光森裕樹


新姓を貼り付けられて生き延びるこのベランダは終着点なり

天道なお『NR』(書肆侃侃房:2013年)


(☜3月29日(水)「人から見た自分 (2)」より続く)

 

◆ 人から見た自分 (3)

 

結婚をして姓が変わり、これまで生きてきた姓では呼ばれなくなった。新姓はなんだかラベルのように私自身に無理やり貼り付けられたもののように感じられる。日々をたしかに送っているものの、それはかろうじて「生き延び」ているようなものにすぎず、いまひとり立つベランダが人生の終着点のように感じられる――
 

ベランダには洗濯物を干しに立ったのか、それともなんとなく部屋に居づらくて立ったのか。そこは住居の一部のようでいて、外の世界のようでもある。いや、どちらにも属していないような空間だからこそ、ここに来てしまうのだろうか。ベランダという高さを感じさせる場所と「終着点」という言葉の組み合わせは、そこから一歩踏み出せば飛び降りてしまえることを想像させ、読んでいて苦しくなる。
 

集中にはこんな歌もあった。
 

婚決めし前の揺らいだまなざしと旧姓記される社員証

 

結婚に迷いのあるころの自分の表情を、結婚を選び、新姓となったいま見つめる。

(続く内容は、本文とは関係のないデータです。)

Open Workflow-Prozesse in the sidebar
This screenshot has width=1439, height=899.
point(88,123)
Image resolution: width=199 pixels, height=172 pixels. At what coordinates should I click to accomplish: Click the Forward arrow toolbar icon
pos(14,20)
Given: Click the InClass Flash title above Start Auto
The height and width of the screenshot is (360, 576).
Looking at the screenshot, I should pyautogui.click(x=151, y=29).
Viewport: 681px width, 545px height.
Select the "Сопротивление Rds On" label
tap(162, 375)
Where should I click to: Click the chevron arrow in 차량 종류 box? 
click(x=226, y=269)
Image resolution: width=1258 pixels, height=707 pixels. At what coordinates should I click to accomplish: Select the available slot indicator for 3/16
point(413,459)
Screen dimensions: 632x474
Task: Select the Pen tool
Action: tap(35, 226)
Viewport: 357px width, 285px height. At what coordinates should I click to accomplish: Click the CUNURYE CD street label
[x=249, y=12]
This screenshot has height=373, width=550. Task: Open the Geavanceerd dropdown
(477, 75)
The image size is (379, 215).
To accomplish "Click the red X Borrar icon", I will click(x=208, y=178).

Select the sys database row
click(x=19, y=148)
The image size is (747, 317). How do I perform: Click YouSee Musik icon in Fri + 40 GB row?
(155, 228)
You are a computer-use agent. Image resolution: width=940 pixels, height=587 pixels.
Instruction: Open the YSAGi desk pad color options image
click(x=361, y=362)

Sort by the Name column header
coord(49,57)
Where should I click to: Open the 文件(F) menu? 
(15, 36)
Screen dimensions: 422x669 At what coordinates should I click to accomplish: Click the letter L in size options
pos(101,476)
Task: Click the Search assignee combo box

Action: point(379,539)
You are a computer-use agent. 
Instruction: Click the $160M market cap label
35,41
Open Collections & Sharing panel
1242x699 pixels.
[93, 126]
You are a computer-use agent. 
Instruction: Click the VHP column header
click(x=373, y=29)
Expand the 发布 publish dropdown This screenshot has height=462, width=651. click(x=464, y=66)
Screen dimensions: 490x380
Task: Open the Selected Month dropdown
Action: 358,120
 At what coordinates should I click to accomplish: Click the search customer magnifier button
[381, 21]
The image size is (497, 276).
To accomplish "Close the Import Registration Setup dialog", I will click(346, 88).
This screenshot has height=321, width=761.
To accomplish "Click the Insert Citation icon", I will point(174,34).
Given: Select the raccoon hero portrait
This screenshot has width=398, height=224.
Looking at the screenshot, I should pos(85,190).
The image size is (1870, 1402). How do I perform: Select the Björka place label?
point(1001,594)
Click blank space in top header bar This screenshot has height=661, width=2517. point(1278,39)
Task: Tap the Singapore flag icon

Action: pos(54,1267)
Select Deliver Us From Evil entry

いまの自分がどのようなまなざしをしているかは語られず、読者の想像に任されており、その点でこの歌にも苦しさを感じる。
 

もしかしたら、職場では旧姓のままで働いているのかもしれない。けれども、日常をとりかこむ多くの人にとっては、私は「新姓の私」である。
 

近所の人々は、すれ違うときにはにこやかに挨拶をする<新姓さん>が、ときおりベランダに立ってはあやうげに外を眺めているのを、目撃しているのかもしれない。
 

もしそこから飛び降りたとしたら、命を失うのは「旧姓の私」なのか「新姓の私」なのか――。「私」がどう考えようと、人から見れば<新姓さん>の死であることだけは間違いないのだろう。